[begin Document extract]

# Mydieselclaim.com



## Pugmister (30 Apr 2021)

My father in law mentioned that he saw an advert on TV for a class action suit being pursued by a UK firm against a number on manufacturers on a no win no fee basis.

Just wondering if anyone here has signed up for this? Might be of use to anyone who has imported from the UK in recent years.

 I completed the questionaire on the website but not entirely sure if it open to consumers in the Republic Of Ireland.


----------



## Brendan Burgess (30 Apr 2021)

What is the basis of the claim?


----------



## Pugmister (30 Apr 2021)

From the website

A number of car manufacturers are accused of diesel emissions fraud after allegedly* fitting defeat devices in their vehicles to cheat emissions tests and laws* between *2007 and 2020*.

*Hundreds of thousands of diesel cars and vans* are involved in the *‘Dieselgate’* scandal, and it is believed that they were producing emissions levels that *significantly exceeded* *laws* put in place to protect the public and the environment.

In the case of Mercedes, it is claimed that each illegal vehicle was producing over 40 times the EU and UK emissions limit.

My Diesel Claim aims to get every driver of a diesel vehicle, *first registered between 2007 and 2020,* a chance of receiving *up to £10,000* in compensation.

*Mercedes, Volkswagen, Audi, BMW, Vauxhall, Ford, Citroen, Peugeot, Renault, Nissan, Skoda, Jaguar, and Land Rover* are among those included in My Diesel Claim and alleged to be involved in the Dieselgate scandal. Some of these manufacturers have *already paid out millions, or even billions,* in compensation to drivers.

PGMBM believes that *corporations should be held accountable* for the damage they have caused. We are already representing *tens of thousands of affected drivers.*


----------



## dereko1969 (30 Apr 2021)

[end Document extract]

## Exercise
Copy the Mydieselclaim.com forum thread in full, word for word, from its title to its last line. You won't need the entries that come after this thread.

[begin Excerpted data]

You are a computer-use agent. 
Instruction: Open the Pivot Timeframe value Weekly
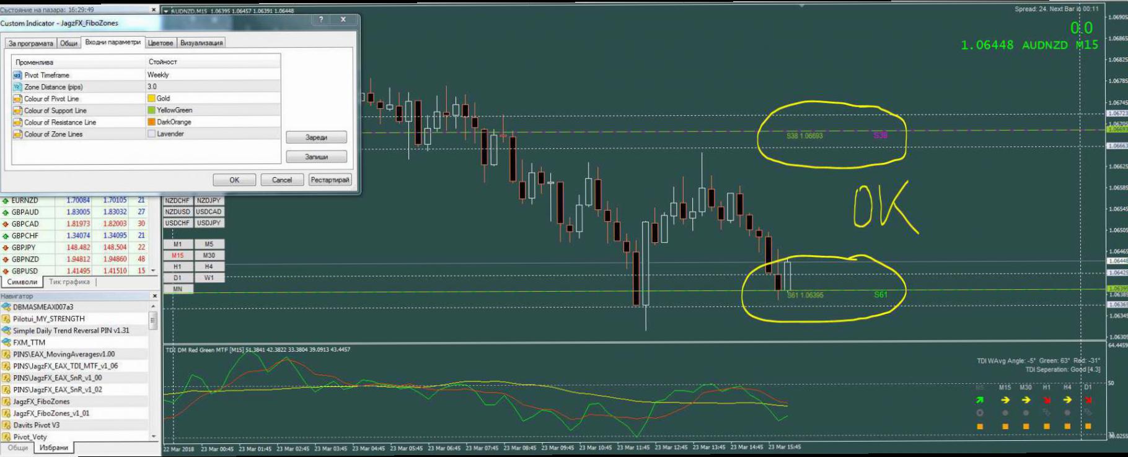(x=211, y=75)
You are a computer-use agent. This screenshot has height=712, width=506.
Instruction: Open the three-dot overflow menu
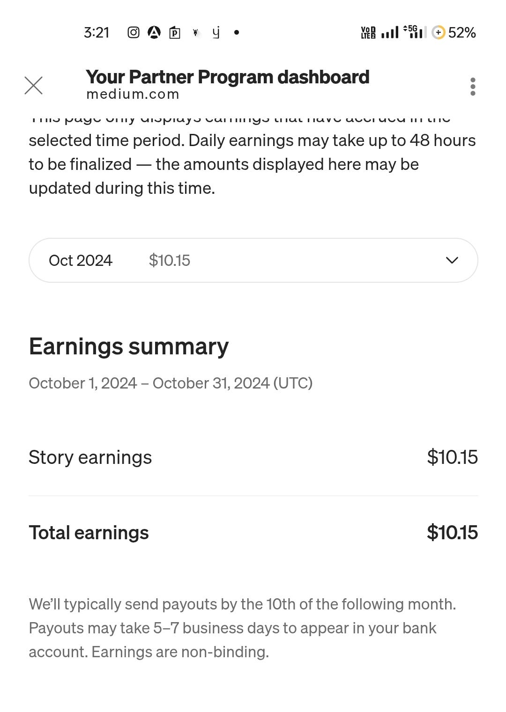click(x=473, y=87)
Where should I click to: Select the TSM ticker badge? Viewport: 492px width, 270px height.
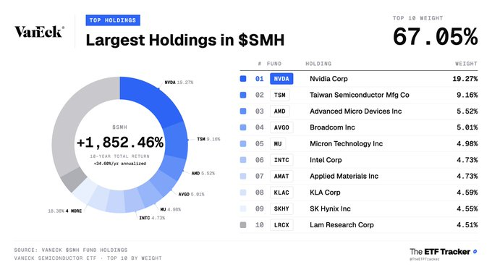pos(279,95)
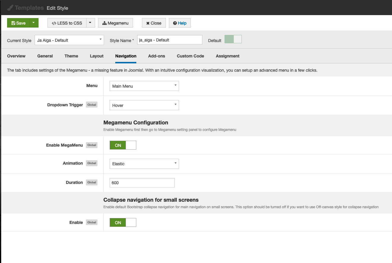Viewport: 392px width, 263px height.
Task: Expand the Animation Elastic dropdown
Action: pyautogui.click(x=144, y=164)
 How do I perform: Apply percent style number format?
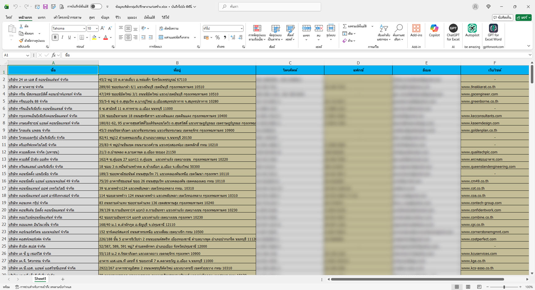(x=218, y=37)
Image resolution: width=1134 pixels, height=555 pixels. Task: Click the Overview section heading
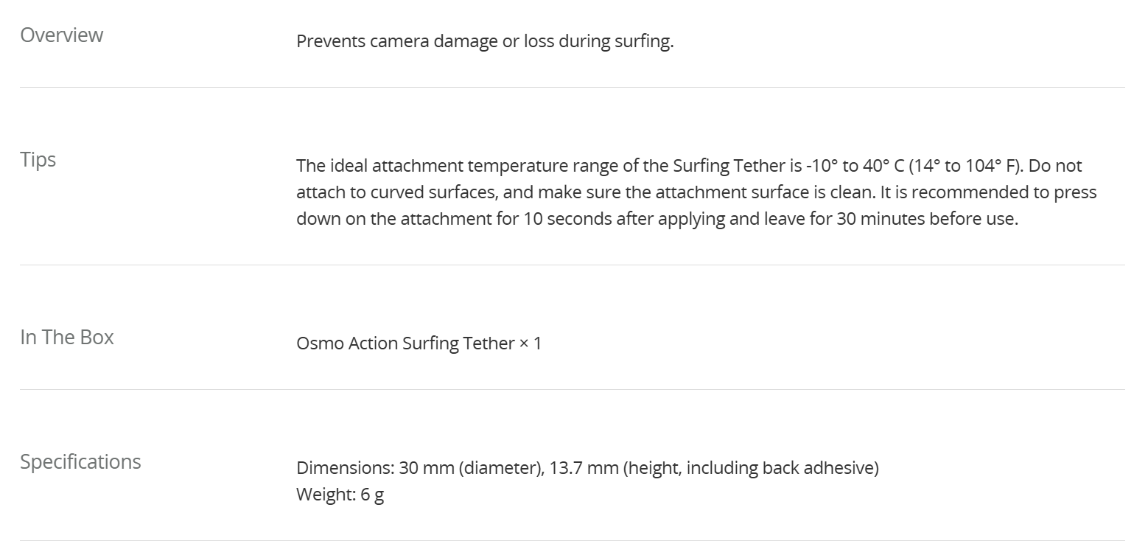62,35
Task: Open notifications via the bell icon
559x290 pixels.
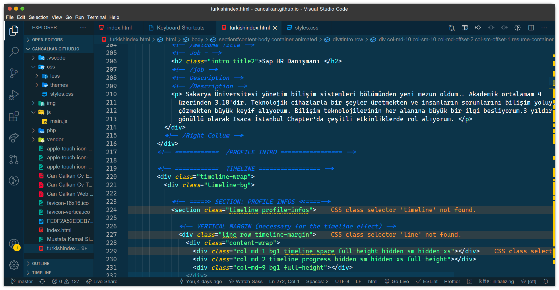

[end Excerpted data]

## Result below
# Mydieselclaim.com



## Pugmister (30 Apr 2021)

My father in law mentioned that he saw an advert on TV for a class action suit being pursued by a UK firm against a number on manufacturers on a no win no fee basis.

Just wondering if anyone here has signed up for this? Might be of use to anyone who has imported from the UK in recent years.

 I completed the questionaire on the website but not entirely sure if it open to consumers in the Republic Of Ireland.


----------



## Brendan Burgess (30 Apr 2021)

What is the basis of the claim?


----------



## Pugmister (30 Apr 2021)

From the website

A number of car manufacturers are accused of diesel emissions fraud after allegedly* fitting defeat devices in their vehicles to cheat emissions tests and laws* between *2007 and 2020*.

*Hundreds of thousands of diesel cars and vans* are involved in the *‘Dieselgate’* scandal, and it is believed that they were producing emissions levels that *significantly exceeded* *laws* put in place to protect the public and the environment.

In the case of Mercedes, it is claimed that each illegal vehicle was producing over 40 times the EU and UK emissions limit.

My Diesel Claim aims to get every driver of a diesel vehicle, *first registered between 2007 and 2020,* a chance of receiving *up to £10,000* in compensation.

*Mercedes, Volkswagen, Audi, BMW, Vauxhall, Ford, Citroen, Peugeot, Renault, Nissan, Skoda, Jaguar, and Land Rover* are among those included in My Diesel Claim and alleged to be involved in the Dieselgate scandal. Some of these manufacturers have *already paid out millions, or even billions,* in compensation to drivers.

PGMBM believes that *corporations should be held accountable* for the damage they have caused. We are already representing *tens of thousands of affected drivers.*


----------



## dereko1969 (30 Apr 2021)